Work request> Output only an exact transcription of the line containing "Image resolution: width=421" and all lines that follow it in the data below.

[Stored data entries]
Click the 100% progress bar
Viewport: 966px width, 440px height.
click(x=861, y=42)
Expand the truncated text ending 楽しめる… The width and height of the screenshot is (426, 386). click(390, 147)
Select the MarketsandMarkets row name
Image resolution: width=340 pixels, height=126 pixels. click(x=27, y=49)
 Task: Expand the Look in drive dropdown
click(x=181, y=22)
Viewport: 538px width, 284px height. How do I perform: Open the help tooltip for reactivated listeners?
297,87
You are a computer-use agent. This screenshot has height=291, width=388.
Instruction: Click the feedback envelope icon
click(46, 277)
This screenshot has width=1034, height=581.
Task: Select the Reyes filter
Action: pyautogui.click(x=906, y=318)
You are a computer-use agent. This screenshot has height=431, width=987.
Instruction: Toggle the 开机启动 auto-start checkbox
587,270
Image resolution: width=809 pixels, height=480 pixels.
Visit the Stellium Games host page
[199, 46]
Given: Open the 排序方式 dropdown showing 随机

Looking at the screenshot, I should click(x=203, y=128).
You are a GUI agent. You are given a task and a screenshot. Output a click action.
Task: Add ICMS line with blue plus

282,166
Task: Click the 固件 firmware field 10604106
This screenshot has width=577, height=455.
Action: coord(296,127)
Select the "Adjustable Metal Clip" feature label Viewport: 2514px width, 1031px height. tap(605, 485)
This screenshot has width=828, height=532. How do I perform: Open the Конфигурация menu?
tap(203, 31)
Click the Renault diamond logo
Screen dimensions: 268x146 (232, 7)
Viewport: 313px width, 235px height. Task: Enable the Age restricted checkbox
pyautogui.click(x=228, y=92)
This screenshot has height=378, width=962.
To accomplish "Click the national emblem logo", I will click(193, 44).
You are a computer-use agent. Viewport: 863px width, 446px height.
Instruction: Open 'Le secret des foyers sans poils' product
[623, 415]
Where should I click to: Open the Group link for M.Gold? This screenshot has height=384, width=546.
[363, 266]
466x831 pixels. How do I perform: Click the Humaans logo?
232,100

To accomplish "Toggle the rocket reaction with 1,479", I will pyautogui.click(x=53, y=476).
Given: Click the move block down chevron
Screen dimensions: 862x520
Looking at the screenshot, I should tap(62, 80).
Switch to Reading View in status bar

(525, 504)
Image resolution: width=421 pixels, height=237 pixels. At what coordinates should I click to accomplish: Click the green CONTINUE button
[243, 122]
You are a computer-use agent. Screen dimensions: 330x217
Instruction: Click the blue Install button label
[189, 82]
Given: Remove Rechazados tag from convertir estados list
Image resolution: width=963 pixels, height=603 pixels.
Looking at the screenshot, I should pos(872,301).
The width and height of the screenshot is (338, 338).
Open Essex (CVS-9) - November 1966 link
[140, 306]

Answer to the exercise>
Image resolution: width=421 pixels, height=237 pixels. At what coordinates should I click to accomplish: Click the green CONTINUE button
[243, 122]
You are a computer-use agent. Screen dimensions: 330x217
Instruction: Click the blue Install button label
[189, 82]
Given: Remove Rechazados tag from convertir estados list
Image resolution: width=963 pixels, height=603 pixels.
Looking at the screenshot, I should pos(872,301).
The width and height of the screenshot is (338, 338).
Open Essex (CVS-9) - November 1966 link
[140, 306]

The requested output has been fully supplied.